Between April 2010 and March 2011 there were 79 requests for a second opinion appointed doctor (SOAD) from the HIW to authorise the use of ECT on patients lacking capacity to consent to the treatment. Four requests were cancelled, in 5 cases it was decided that the patient was consenting, and six cases were refused leaving 64 occasions on which the use of ECT without consent was authorised. And on 51 on these occasions the patient was a woman.
Cardiff and Vale University Health Board (catchment population 450,000) was the highest user of ECT on non-consenting patients, although it is not the largest health board in Wales. And 90 per cent of the patients were women. Hywel Dda Health Board (catchment population 372,000) was the second highest user (80 per cent women). At the other end of the scale Cwm Taf Local Health Board (catchment population 325,000) made only 2 requests and both were for men.

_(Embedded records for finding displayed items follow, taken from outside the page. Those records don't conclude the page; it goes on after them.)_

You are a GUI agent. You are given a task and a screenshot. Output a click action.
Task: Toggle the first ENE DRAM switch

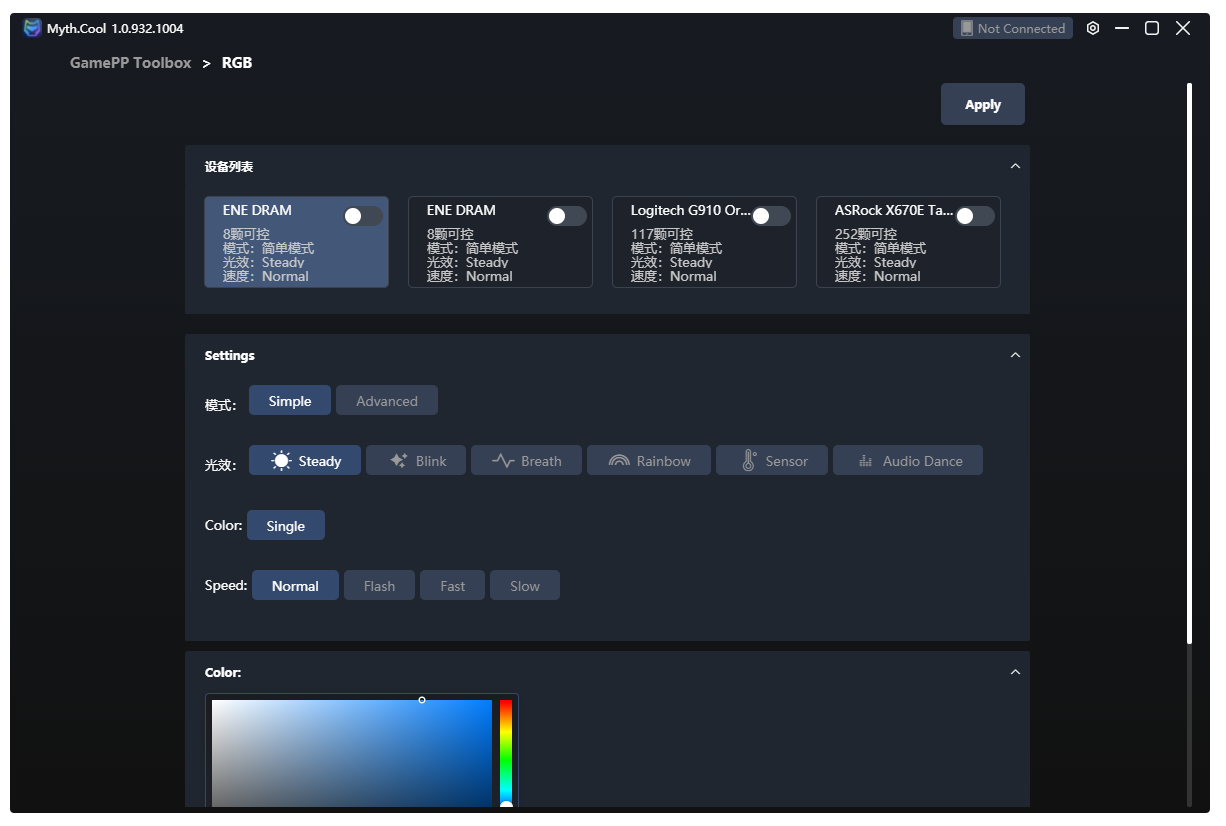point(362,216)
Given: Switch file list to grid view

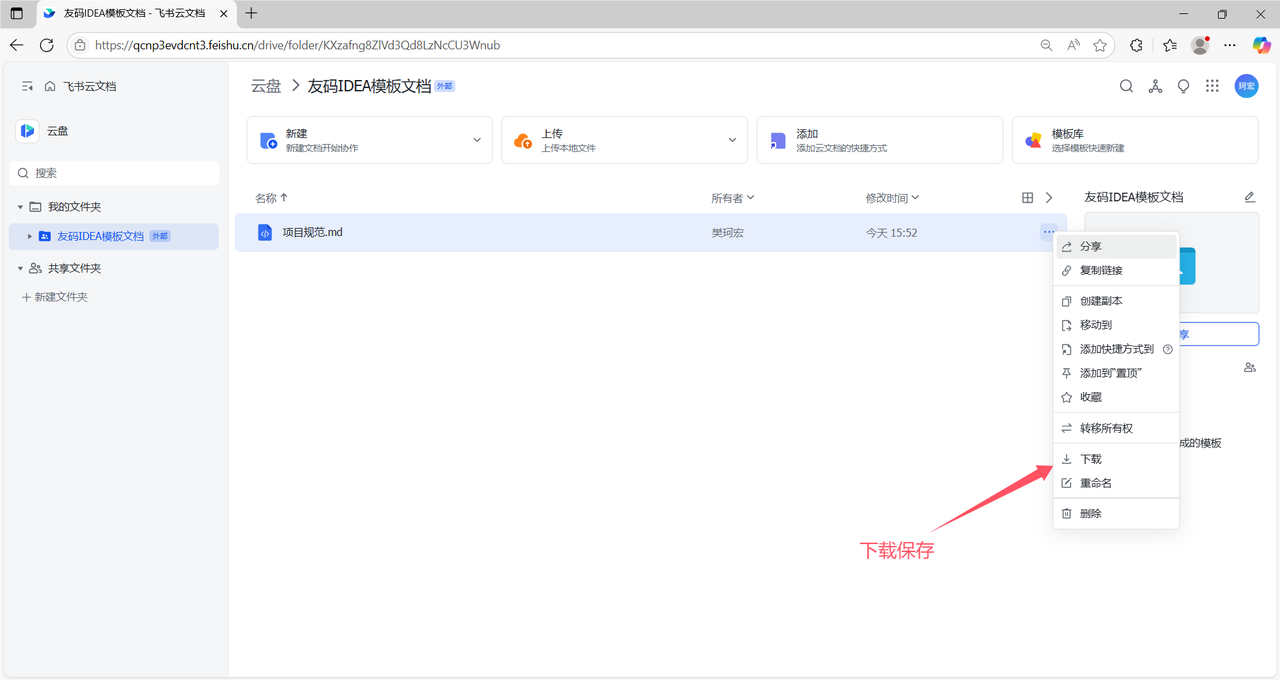Looking at the screenshot, I should pos(1026,197).
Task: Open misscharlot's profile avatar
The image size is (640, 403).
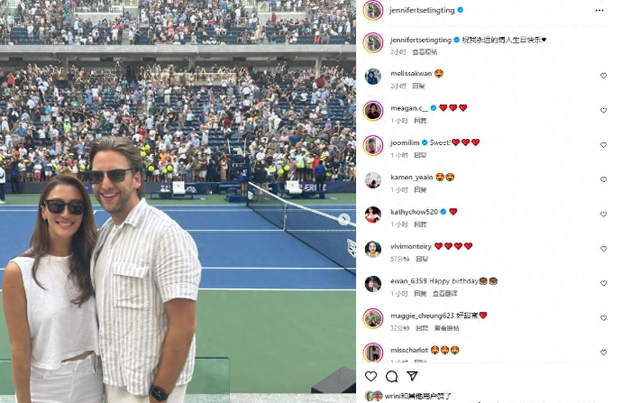Action: coord(373,352)
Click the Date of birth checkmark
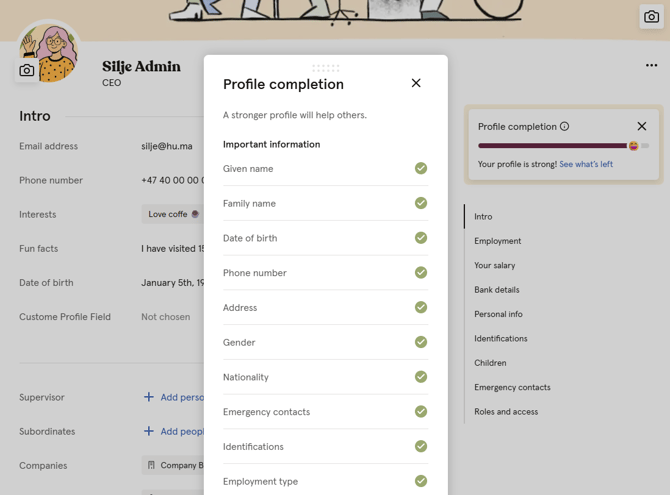Viewport: 670px width, 495px height. [421, 238]
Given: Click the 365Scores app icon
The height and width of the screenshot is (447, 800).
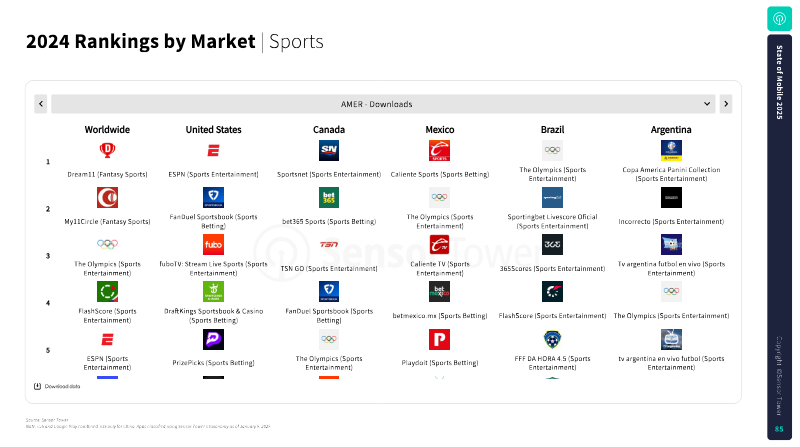Looking at the screenshot, I should tap(552, 244).
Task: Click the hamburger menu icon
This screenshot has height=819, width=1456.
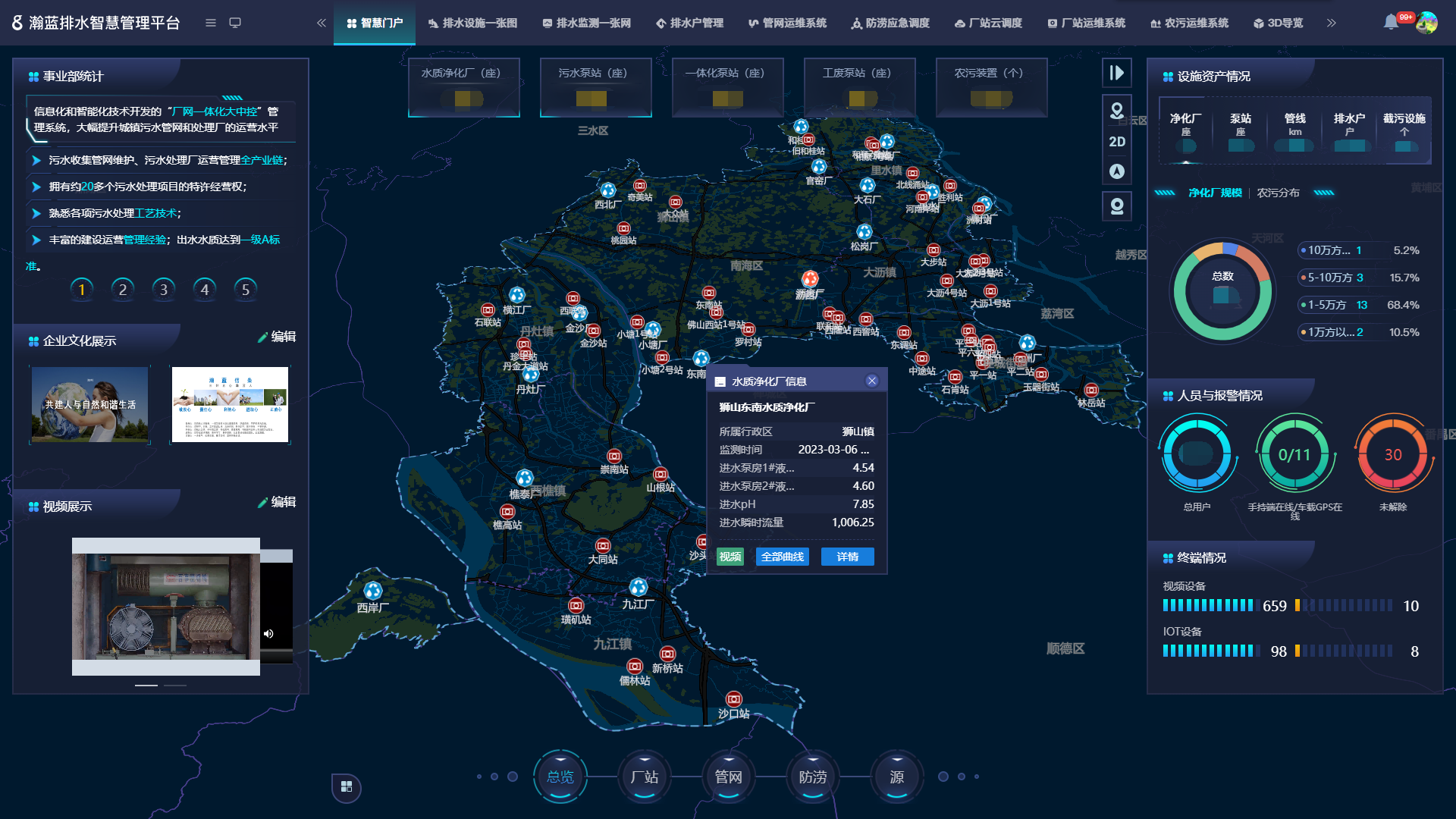Action: coord(211,23)
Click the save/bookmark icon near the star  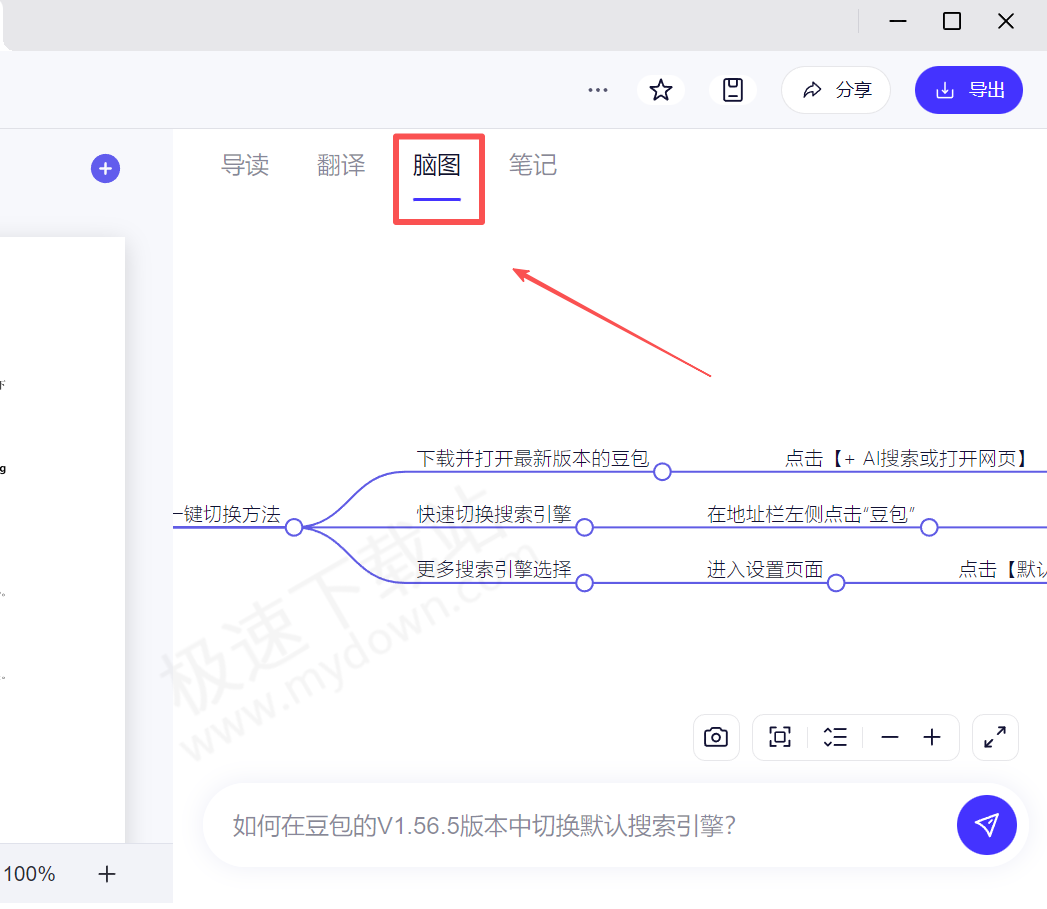pos(733,89)
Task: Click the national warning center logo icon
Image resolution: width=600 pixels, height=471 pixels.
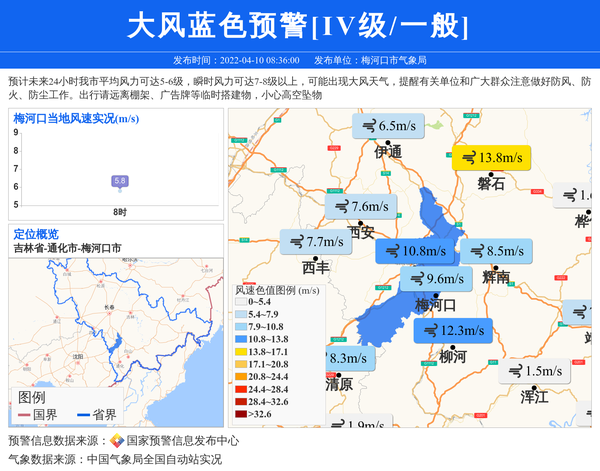Action: tap(117, 440)
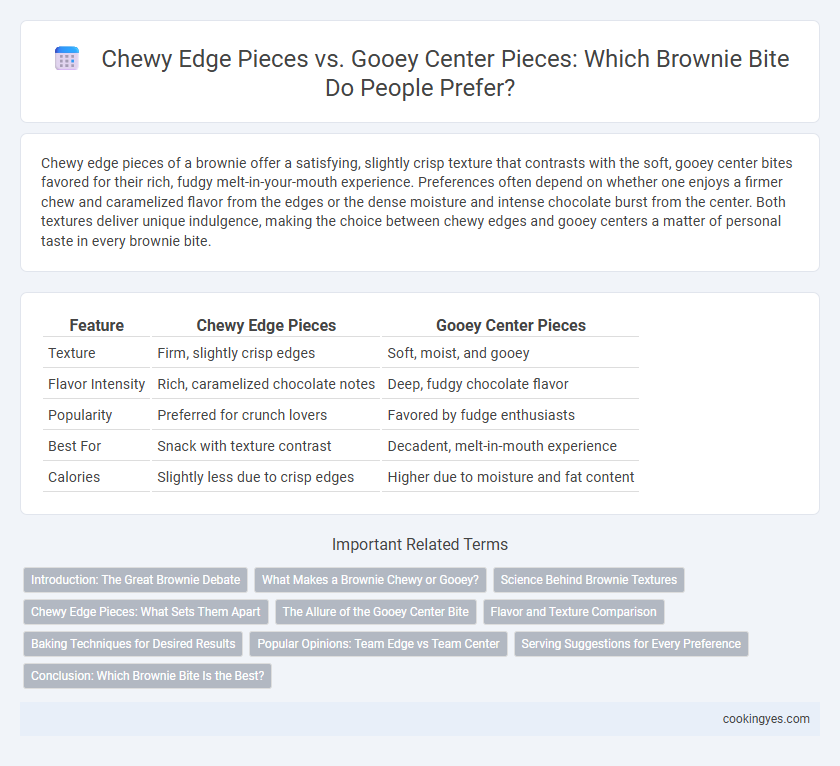Click the 'Chewy Edge Pieces' column header
Viewport: 840px width, 766px height.
pos(266,326)
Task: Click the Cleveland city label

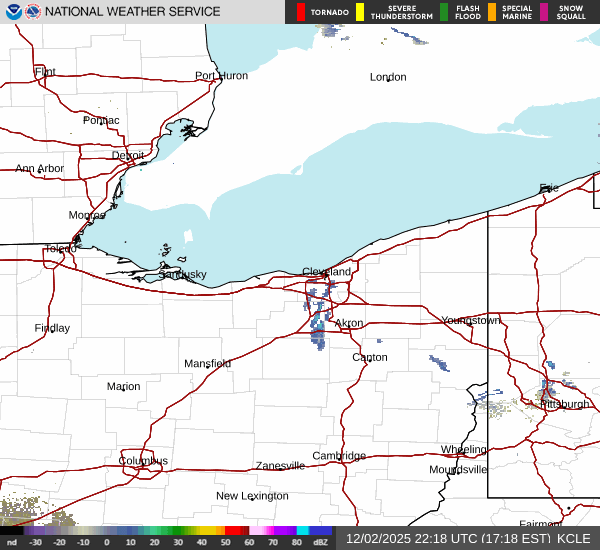Action: 327,272
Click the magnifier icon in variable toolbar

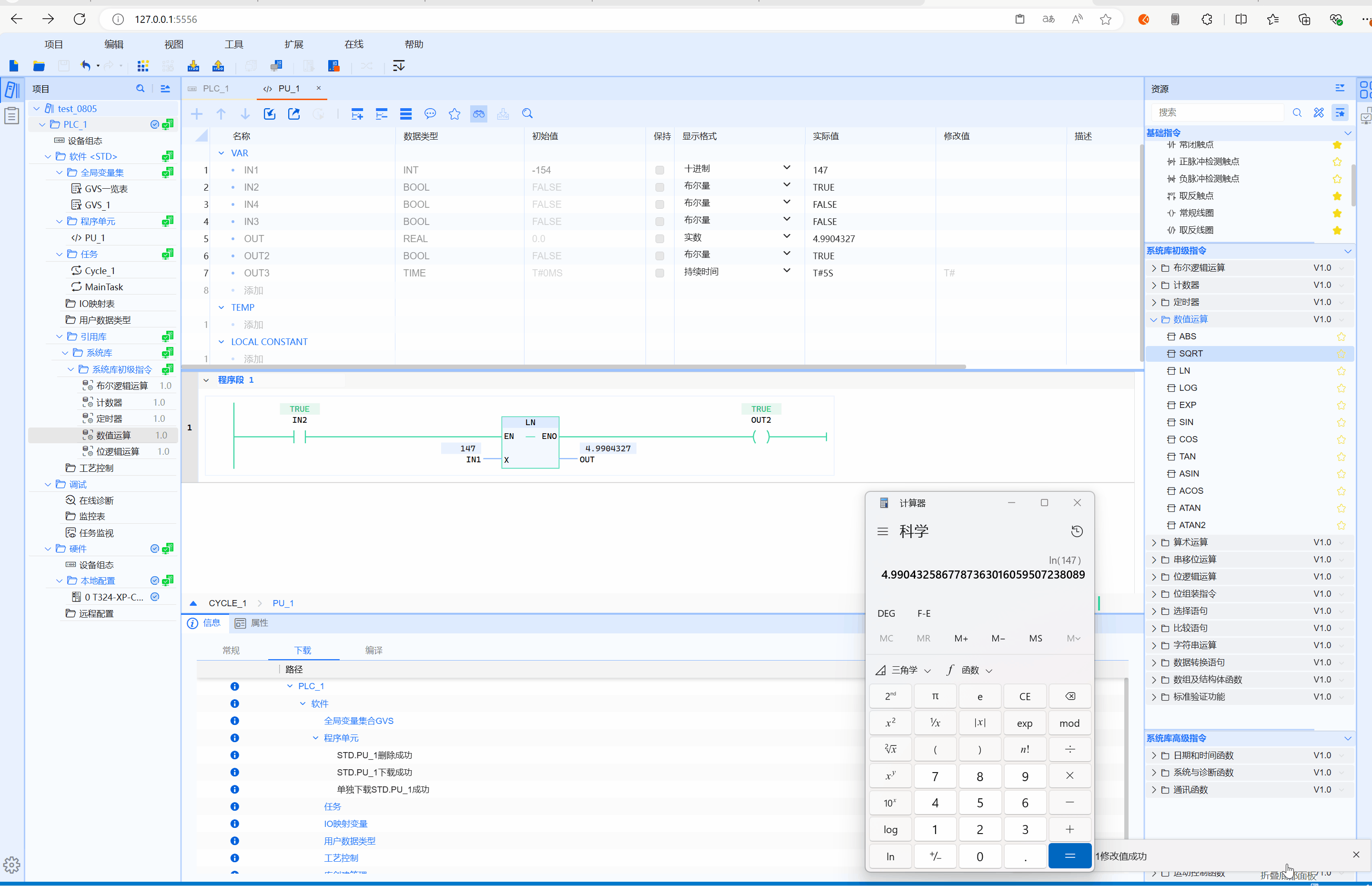[527, 114]
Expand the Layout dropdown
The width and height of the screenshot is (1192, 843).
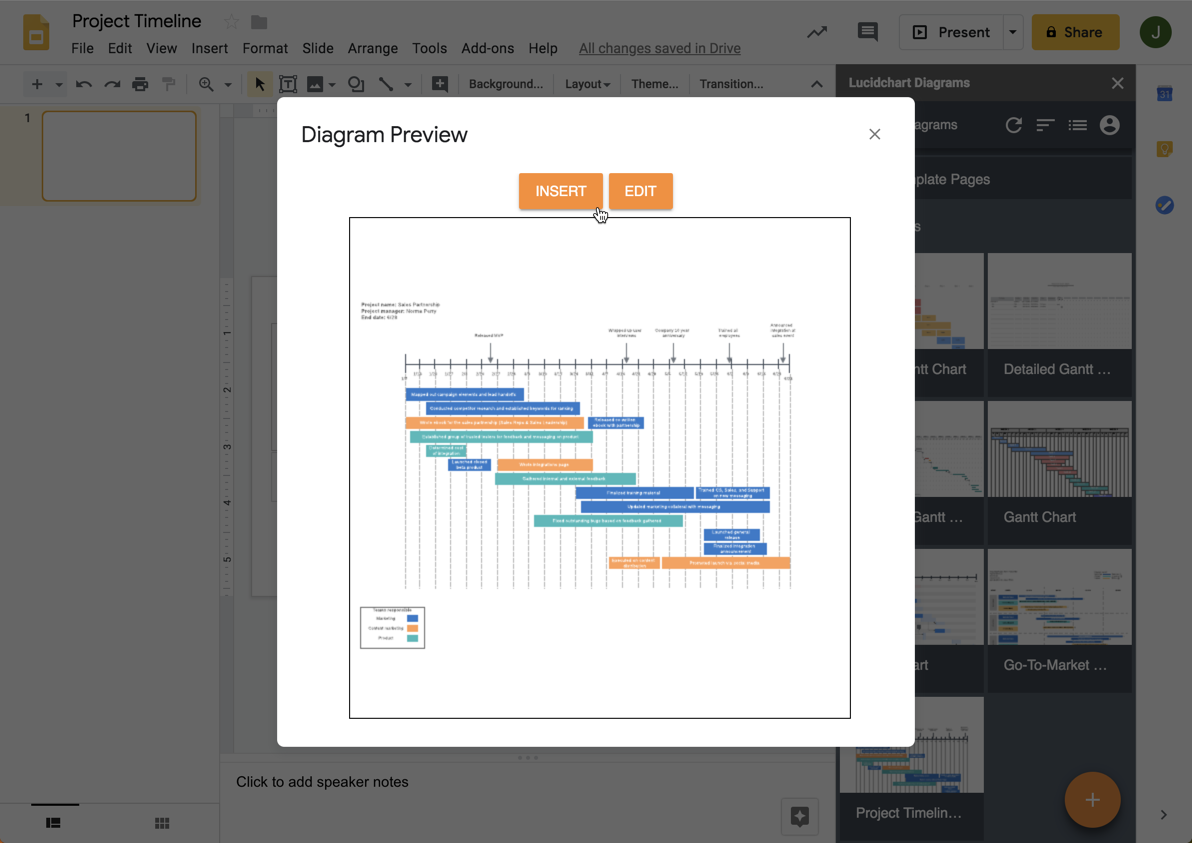(587, 84)
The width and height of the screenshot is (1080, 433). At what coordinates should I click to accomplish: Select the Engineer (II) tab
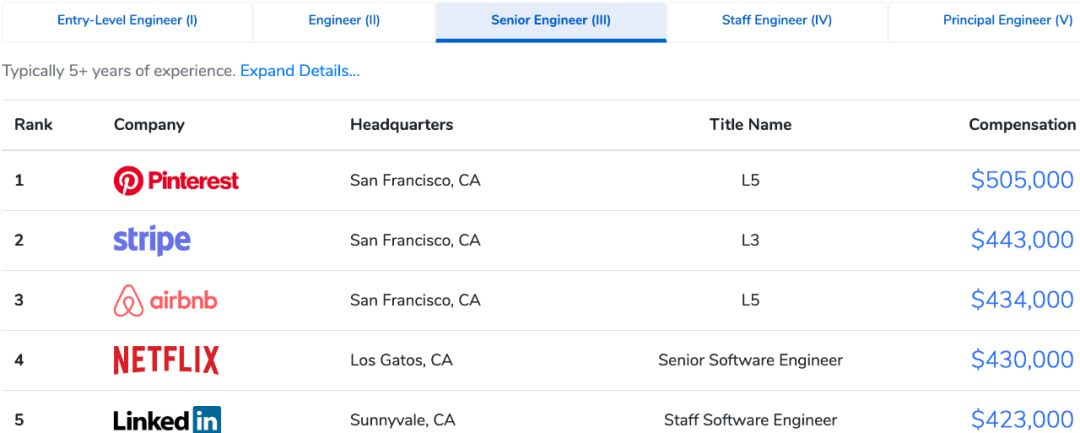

Women are of course usually over-represented in surveys of ECT use in Western Europe, Scandinavia, Northern America and Australasia (in the rest of the world the sexes are more evenly balanced). Psychiatrists have never been concerned about this and say that it is due to the fact that women are more likely to be depressed than men – true, but not to quite the same extent they appear in the ECT statistics.
On the other side of the electrodes, ECT is a predominately male business. Invented by men, it is still largely men who decide how ECT should be used; men who write the text books on ECT and make up the committees which produce the guidelines. A survey of ECT use some years ago in the United States found that all else being equal, male psychiatrists were much more likely to use ECT than female psychiatrists. It would be interesting to see the results if such a survey was repeated at the present time and in other countries. Amongst the big names in ECT there are very few women: Sarah Lisanby in the United States and Colleen Loo in Australia are about the only two I can think of.